Some Black voters may be none too happy with President Obama for shielding some 800,000 working-age illegal immigrants from deportation, seeing them as competition for scarce jobs. But Black activists and political scientists quibble over just how much that decision, announced Friday, will hurt the president among African-Americans in his bid for reelection.
The calculus of the Obama campaign, clearly, was that the new policy would be a net gain: that the president would pick up many more votes in the Latino community than he would lose in the African-American community. Mr. Obama’s action means that undocumented young adults who were brought to the United States by their families when they were minors, and who are in good standing, can remain in the US and will qualify for two-year work permits, which are renewable.
The work permits are what may prove to be controversial in the Black community, where teen unemployment is 38.2 percent, says Washington attorney Cherylen Harley LeBon of Project 21, a national group representing conservative African-Americans. Some Black voters, she suggests, may not be willing to give Obama a pass on that.
“In this economy, Blacks are circling the wagons and looking at what will impact their own families,” says Ms. LeBon. Their focus going into an election year “is on kitchen-table issues.” This is a bottom-line issue, “with Blacks asking, ‘How will this affect my ability to put food on the table?’ ”
Presidential scholar Charles Dunn agrees. Because Latino and African-American voters have different policy objectives on immigration, the president’s “efforts to woo the one hurt him with the other,” he says via e-mail.
Obama’s relaxation of deportation rules for certain young Latinos undercuts his efforts to reenergize his most important and vital constituency: African-Americans, he adds. They “feel threatened by the loss of jobs to Latinos.”
Obama won some 95 percent of the Black vote in 2008. To win in 2012, he needs to be in that range again, and he likewise needs Latino voters to turn out for him in considerable numbers.
Many social scientists do not expect that Black voters will leave Obama’s fold – or sit out the election – simply because he extended a hand to a subset of young illegal immigrants.

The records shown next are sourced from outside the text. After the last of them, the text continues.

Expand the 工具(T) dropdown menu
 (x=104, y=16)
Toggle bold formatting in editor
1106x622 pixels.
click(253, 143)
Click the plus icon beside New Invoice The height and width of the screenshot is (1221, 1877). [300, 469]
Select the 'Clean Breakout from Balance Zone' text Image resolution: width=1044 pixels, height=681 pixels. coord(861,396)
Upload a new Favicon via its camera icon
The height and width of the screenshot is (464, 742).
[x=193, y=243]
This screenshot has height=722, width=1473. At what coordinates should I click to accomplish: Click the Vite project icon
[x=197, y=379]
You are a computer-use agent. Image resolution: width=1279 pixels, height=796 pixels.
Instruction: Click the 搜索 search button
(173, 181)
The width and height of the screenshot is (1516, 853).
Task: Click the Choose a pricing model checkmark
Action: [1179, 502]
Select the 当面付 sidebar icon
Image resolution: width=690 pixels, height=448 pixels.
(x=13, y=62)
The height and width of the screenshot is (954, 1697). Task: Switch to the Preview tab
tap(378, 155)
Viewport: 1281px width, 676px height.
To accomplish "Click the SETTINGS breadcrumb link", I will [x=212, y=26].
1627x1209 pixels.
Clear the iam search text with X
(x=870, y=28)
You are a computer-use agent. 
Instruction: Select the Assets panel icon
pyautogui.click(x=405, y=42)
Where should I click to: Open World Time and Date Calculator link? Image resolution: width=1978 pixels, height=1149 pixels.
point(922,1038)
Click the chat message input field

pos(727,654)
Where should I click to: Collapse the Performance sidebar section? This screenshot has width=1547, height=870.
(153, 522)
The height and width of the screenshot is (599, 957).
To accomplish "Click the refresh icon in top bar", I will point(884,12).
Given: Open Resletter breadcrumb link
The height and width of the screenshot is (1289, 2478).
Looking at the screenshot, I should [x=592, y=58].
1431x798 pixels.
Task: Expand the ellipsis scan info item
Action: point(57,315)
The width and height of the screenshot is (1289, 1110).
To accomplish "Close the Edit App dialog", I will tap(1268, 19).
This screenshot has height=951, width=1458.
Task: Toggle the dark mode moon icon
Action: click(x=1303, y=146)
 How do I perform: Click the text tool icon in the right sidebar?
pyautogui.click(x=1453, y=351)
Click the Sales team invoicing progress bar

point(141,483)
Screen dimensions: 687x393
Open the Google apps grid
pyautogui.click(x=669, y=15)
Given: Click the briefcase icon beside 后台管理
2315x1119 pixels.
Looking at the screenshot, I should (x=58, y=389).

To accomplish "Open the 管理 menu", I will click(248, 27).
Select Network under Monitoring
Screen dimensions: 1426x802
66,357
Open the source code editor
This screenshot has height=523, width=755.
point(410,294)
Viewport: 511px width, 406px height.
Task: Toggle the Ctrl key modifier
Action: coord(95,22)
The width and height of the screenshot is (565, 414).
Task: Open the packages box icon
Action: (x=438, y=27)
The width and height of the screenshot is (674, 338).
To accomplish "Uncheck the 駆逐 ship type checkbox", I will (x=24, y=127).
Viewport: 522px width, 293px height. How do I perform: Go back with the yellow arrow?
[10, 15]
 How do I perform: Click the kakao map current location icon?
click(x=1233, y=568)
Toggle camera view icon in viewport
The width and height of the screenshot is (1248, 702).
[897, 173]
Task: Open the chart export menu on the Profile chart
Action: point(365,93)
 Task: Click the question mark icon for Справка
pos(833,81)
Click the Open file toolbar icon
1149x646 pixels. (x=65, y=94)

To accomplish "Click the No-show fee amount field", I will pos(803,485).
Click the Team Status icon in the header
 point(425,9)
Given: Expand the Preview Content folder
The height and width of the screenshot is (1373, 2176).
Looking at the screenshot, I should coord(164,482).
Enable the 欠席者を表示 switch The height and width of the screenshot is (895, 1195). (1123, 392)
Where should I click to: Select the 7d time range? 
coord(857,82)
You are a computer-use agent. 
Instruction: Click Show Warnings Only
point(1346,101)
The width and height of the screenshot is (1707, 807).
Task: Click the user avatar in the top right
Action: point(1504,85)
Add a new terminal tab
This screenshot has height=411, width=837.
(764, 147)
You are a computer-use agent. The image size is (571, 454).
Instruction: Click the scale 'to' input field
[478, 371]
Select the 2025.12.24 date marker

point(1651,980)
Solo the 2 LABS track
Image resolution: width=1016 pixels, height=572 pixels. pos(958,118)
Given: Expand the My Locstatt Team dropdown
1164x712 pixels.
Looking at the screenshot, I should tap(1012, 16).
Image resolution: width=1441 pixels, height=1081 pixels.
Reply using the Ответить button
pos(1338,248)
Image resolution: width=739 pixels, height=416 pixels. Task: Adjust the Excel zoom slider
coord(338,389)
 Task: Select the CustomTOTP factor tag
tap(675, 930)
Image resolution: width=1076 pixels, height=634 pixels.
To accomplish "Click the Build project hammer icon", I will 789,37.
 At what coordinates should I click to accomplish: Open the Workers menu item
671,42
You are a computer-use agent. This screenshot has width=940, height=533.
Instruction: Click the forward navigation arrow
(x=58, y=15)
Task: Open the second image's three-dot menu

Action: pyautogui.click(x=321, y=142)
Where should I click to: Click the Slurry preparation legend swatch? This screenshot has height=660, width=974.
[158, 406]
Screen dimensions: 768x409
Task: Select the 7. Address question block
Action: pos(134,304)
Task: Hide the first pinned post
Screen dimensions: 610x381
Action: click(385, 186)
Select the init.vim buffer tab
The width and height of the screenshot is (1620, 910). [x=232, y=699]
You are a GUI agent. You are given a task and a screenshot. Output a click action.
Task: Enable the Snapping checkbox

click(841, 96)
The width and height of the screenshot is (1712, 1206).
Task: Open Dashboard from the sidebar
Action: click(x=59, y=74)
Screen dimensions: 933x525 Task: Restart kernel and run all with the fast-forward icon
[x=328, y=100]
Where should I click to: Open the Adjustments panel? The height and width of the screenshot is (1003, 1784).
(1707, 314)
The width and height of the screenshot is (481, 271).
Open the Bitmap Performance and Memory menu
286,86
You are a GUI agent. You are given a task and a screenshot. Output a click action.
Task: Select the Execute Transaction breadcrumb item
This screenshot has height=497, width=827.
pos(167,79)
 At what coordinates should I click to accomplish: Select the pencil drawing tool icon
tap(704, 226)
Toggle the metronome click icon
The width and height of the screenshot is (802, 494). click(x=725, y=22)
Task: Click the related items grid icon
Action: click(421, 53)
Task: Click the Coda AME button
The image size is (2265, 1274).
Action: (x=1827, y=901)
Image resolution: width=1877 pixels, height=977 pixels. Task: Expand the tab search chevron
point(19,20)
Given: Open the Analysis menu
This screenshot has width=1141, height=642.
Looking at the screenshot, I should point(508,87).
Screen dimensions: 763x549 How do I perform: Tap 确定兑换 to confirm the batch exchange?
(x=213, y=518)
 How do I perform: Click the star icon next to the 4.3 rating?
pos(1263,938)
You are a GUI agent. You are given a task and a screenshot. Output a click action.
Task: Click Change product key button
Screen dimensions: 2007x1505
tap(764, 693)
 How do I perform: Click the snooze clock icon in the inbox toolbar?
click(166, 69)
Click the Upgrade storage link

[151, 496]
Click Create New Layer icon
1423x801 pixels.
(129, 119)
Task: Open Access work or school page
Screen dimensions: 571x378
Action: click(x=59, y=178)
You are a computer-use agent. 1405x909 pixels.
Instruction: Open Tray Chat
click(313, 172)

“I do not believe this will be a problem for Obama in the election among Blacks, since African-Americans are usually much more supportive of social justice for others, since they have been the victims so often of unfair rules and clear discrimination,” says Lori Brown, associate professor of sociology at Meredith College in Raleigh, N.C., via e-mail. “Even though many leaders or economists can see this could have a negative impact on Blacks when competing for low-wage jobs,” she says, “this policy change is probably going to be seen as right.”
Beyond that, she notes, Obama’s arguments when he announced the new policy are allied with the philosophy of Martin Luther King Jr. and that of many Black church leaders. “I would also argue that African-Americans are less likely than others, when hearing about new policies to ask, ‘How will this affect me?’ and are more likely to say, ‘This is fair.’ ”
Blacks have a good understanding that a strong immigrant community supports broad-based work opportunities, says Ravi Perry, director of ethnic studies at Clark University in Worcester, Mass. “There have always been some in the Black and Hispanic communities who have felt they are in competition for jobs,” he says, but “I don’t see this eroding significant support for Obama in November.”
However, LeBon suggests that more basic issues will drive at least some Black voters during such a difficult economic time. “They do not have the luxury of worrying about being inclusive,” she says.
Moreover, the policy shift on immigration is the second recent Obama decision that won’t sit well with some African-Americans, says Professor Dunn. The first: gay marriage.
Obama’s decision to publicly announce support for gay marriage “has offended both African-American and Latino voters, who generally favor traditional marriage,” he says. African-American pastors of large churches have voiced discontent with the president’s position, he says, and the Roman Catholic Church’s adamant opposition hurts him with Latino voters, many of whom are Catholic, as well.
But the president is seen as a leader in the African-American community, and that standing will help him, says Natalie Davis, professor of political science at Birmingham Southern College in Birmingham, Ala. When Obama came out in favor of gay marriage, “comments were raised about backlash inside the Black community that Blacks would lose their enthusiasm because traditional marriage is part of the Black culture.” Yet afterward, “numerous polls reported that support of gay marriage went up in the Black community.”
The same dynamic is likely on immigration reform. “He has a leadership role in the community,” says Professor Davis, “and I seriously doubt that this will hurt him.”